Included with lipstick, eye shadow, foundation and mascara was a DigiCard, a silver credit card that fits into CD-Rom players. Those who viewed it and clicked the online option were zoomed to a preview site that featured grainy black and white footage of spokesmodel Elizabeth Hurley frolicking on a beach.
Meanwhile, in a decision that could have far-reaching implications for the protection of brands on the Internet, a German court has agreed that use of three Estee Lauder Cos. names as keywords infringed on the company’s trademark rights.
The German court ruled in Lauder’s favor in a trademark infringement suit against and Excite Inc., which involved the unauthorized sale of Lauder trademarks by Excite as advertising “keywords.” Similar suits were filed in Manhattan federal court and in a French court.
The trademarks, when used as search terms online, cause banner ads to appear prominently on the user’s computer screen. The ads usually contain hyperlinks to the advertiser’s Web site.
The District Court of Hamburg, according to a press release issued by Estee Lauder, concluded that the sale of the trademarks “improperly exploited the brands’ reputations and constituted unfair competition under German law.” In addition to the e-commerce aspects of the suit, the court also permanently barred Ibeauty from “shipping diverted Estee Lauder and Clinique products from the U.S. to Germany,” the release noted.
The suit, according to a Lauder spokeswoman, was filed in January 1999, and involved the Estee Lauder, Clinique and Origins trademarks. Lauder charged that Excite sold the Lauder trademarks to Fragrance Counter Inc. as keywords to trigger the company’s Internet banner ads. Subsequent to the filing of the suit, Fragrance Counter was acquired by Ibeauty.

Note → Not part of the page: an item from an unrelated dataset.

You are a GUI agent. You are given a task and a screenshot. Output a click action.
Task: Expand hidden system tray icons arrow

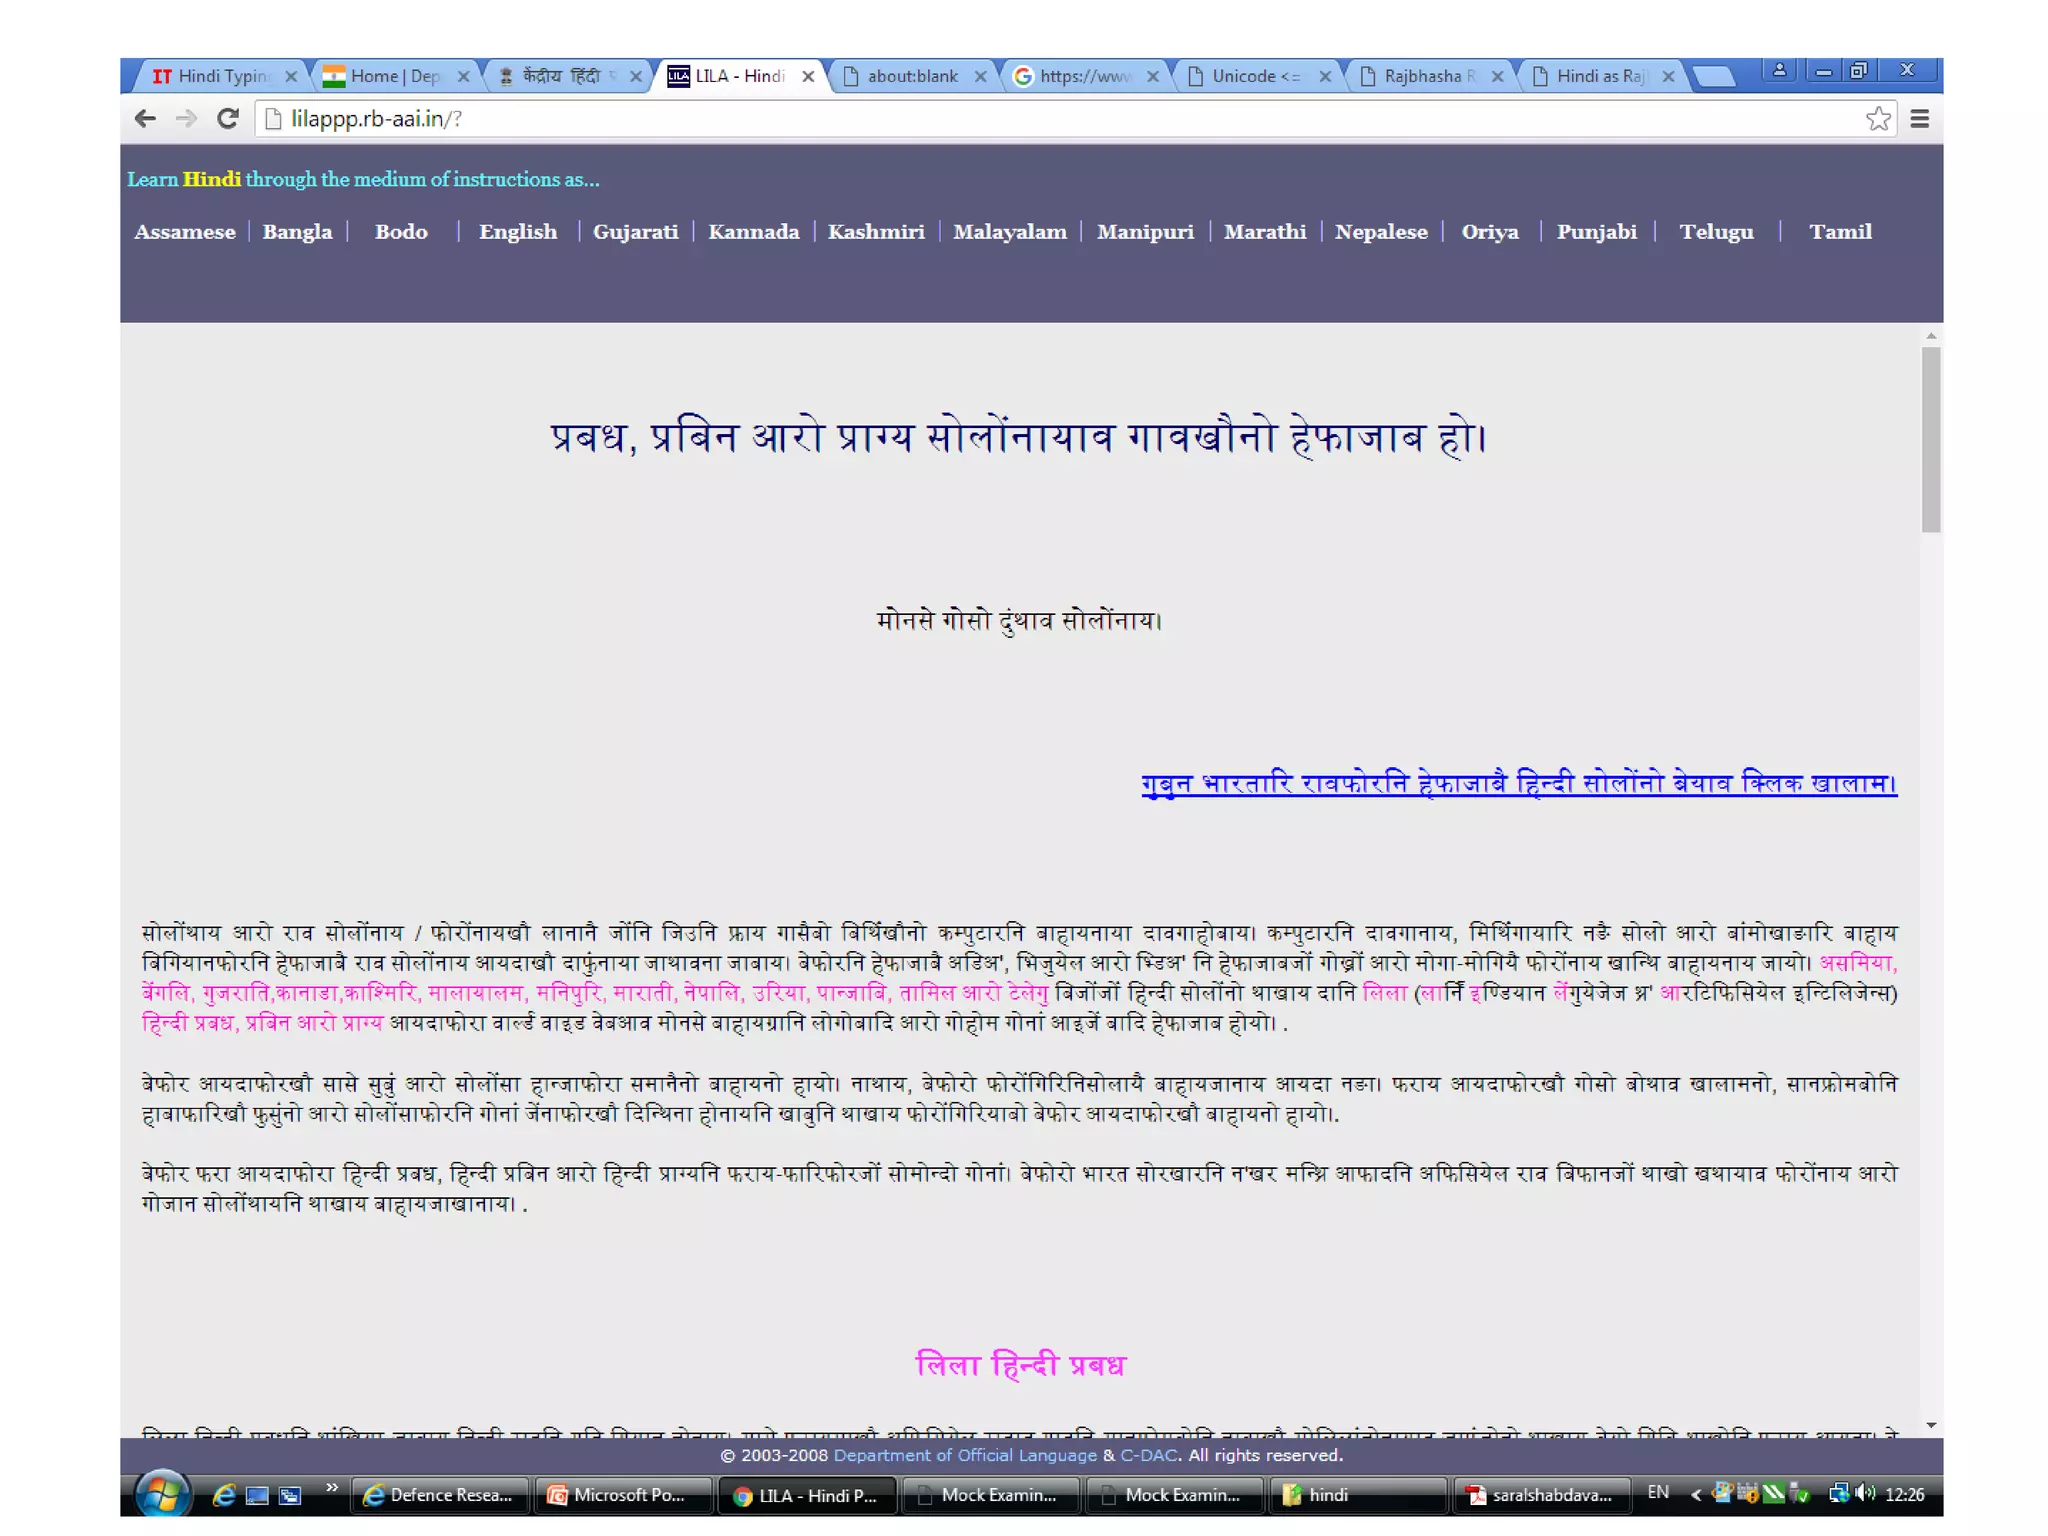[1695, 1494]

The court’s ruling, effective only within Germany, is subject to appeal by the defendants. The court, according to Lauder, granted the company’s request for a permanent injunction barring the defendants from “causing” any of the banner ads to be triggered even if any of the three trademarks appear within the ads. In addition, the court also barred the defendants from displaying either the Estee Lauder or Clinique trademarks within the Ibeauty ads themselves.
Langhammer said in a statement, “We devote significant resources to protecting the value of our brands and trademarks, which are the foundation of our company.”
He added, “We believe this decision sets a precedent in recognizing a trademark owner’s right to control the use of its brands as keywords on the Internet.”
A senior executive for Ibeauty said Thursday, “The decision of the German court prohibiting from shipping Estee Lauder’s products to Germany will have little to no effect on Ibeauty’s business, since Ibeauty does not ship these products internationally. Our strategy has been focused on building the premier online prestige beauty site in the U.S.”
The executive added, “We won’t comment on pending litigation,” but pointed out that “German trademark law differs significantly from U.S. trademark law.”
A source said the beauty company had made no decision on whether to appeal the German court ruling.
Excite plans to appeal.
The U.S. and French lawsuits are still pending. The Manhattan suit involves the same three trademarks as the German suit. The French suit excludes the Origins trademark, according to the spokeswoman. Both suits were also filed in January 1999.